Iterative model reconstruction lowers dose in cardiac CT

Knowledge-based iterative model reconstruction (IMR) can provide improved image quality at super-low-dose cardiac CT with 20 percent of the standard tube current, according to a study published in the January 2014 issue of Academic Radiology.

The use of cardiac CT has raised concerns because of the ionizing radiation it emits, which can lead to stochastic risks. While dose saving techniques have been created for the modality, iterative reconstruction algorithms for CT have also been developed to reduce quantum noise and radiation dose. Iterative model reconstruction is the latest of these techniques. Lead author Seitaro Oda, MD, of Kumamoto University in Kumamoto, Japan, and colleagues wrote of IMR: “It applies a knowledge-based approach that yields improved image quality and virtually noise-free images through the iterative minimization of the penalty-based cost function.”

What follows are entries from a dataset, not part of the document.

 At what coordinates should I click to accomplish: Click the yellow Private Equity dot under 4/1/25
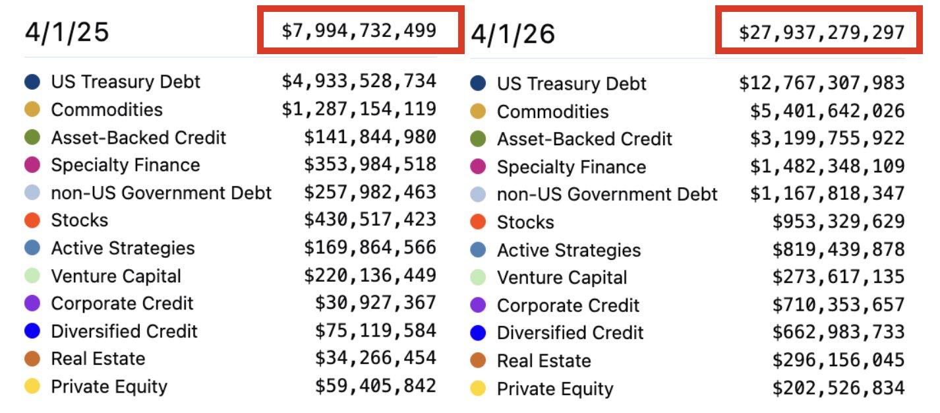click(x=32, y=387)
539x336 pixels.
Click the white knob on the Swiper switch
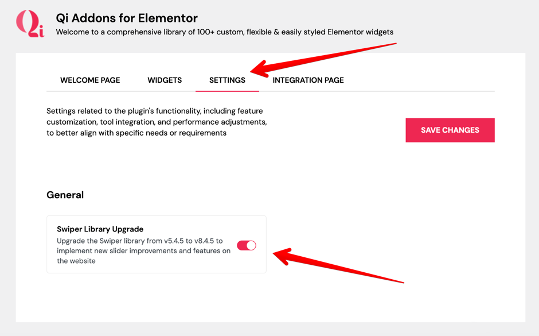(251, 245)
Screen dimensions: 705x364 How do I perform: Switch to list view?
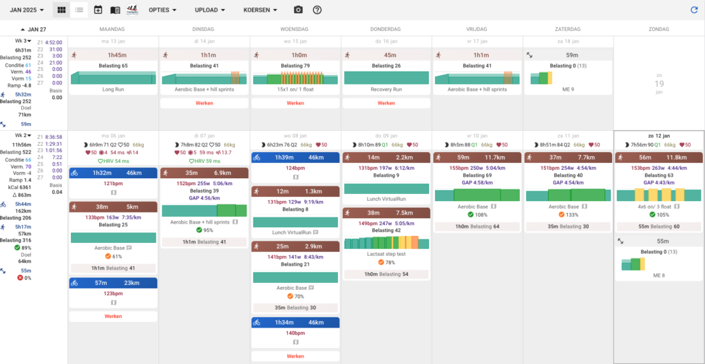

Oda and colleagues created a study to investigate IMR’s effects on quantitative and qualitative image evaluation by comparing images acquired at low-radiation doses and images obtained at standard radiation doses with convolution-filtered back projection (FBP) reconstruction.

The retrospective study included 23 patients who underwent electrocardiography-gated cardiac CT with dose modulation. The researchers compared full-dose images reconstructed with FBP and the low-dose images reconstructed with FBP and IMR techniques. Once they were established, objective and subjective image quality parameters were compared among the three varying CT images.

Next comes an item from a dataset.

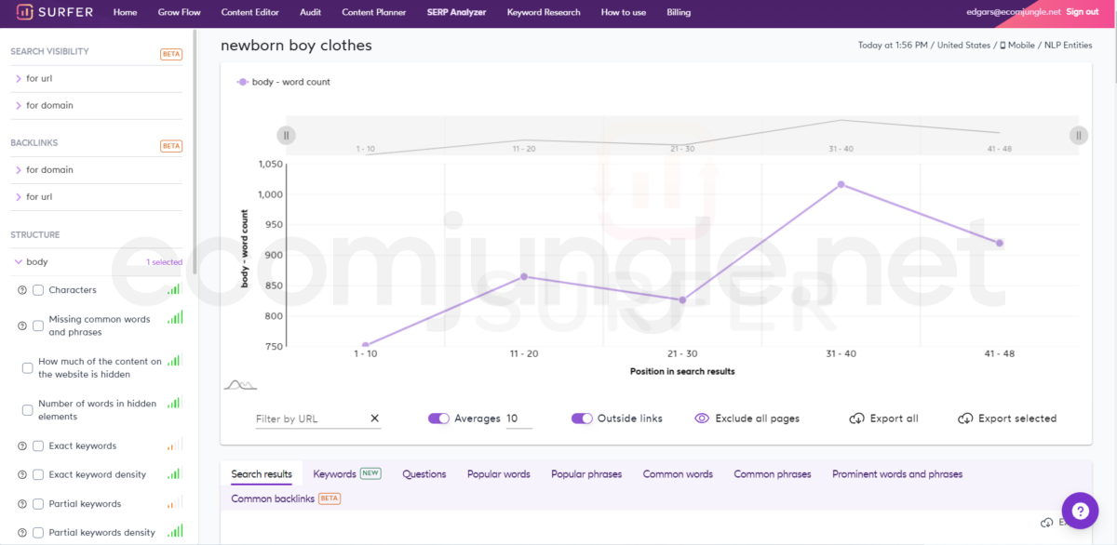
Task: Click the Export all cloud icon
Action: pyautogui.click(x=856, y=419)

The study’s findings revealed no significant difference in CT attenuation among the three reconstructions. Of the three reconstructions, the mean image noise of the low-dose IMR were significantly the lowest. The contrast-to-noise ratio of the low-dose IMR was better than the other two reconstructions. It also had the highest visual evaluation score.

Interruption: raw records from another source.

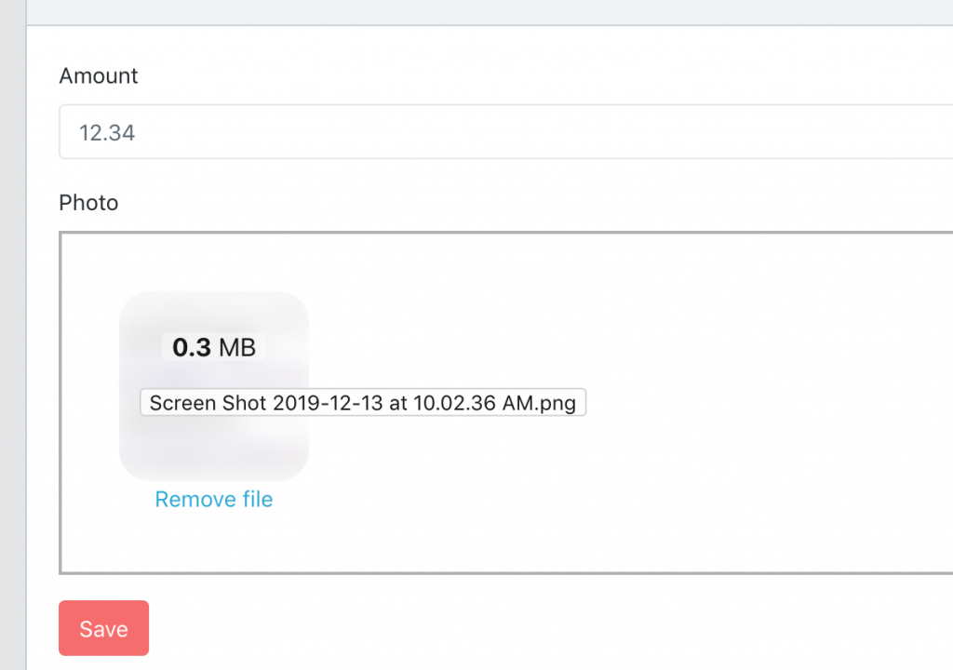Select the Screen Shot filename label
Viewport: 953px width, 670px height.
(x=362, y=403)
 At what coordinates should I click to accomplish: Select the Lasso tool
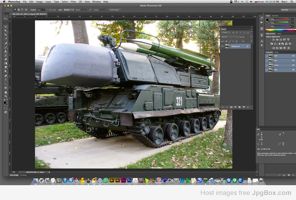point(6,27)
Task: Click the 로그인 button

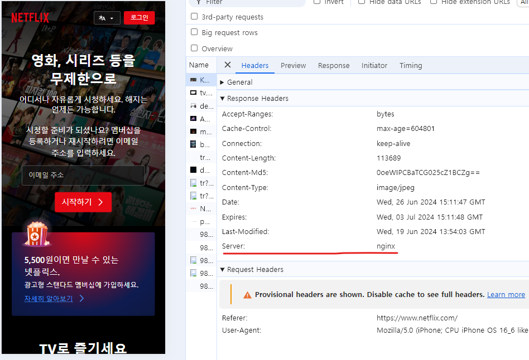Action: point(139,17)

“The IMR algorithm yields images of significantly improved quantitative quality and acceptable subjective quality at LD cardiac CT at 20 percent of the standard tube current. This may potentially benefit subgroups such as low-risk patients and young patients by radiation exposure saving,” wrote Oda and colleagues.

Further clinical studies must be performed to evaluate the authors’ research techniques and confirm their preliminary findings, they concluded.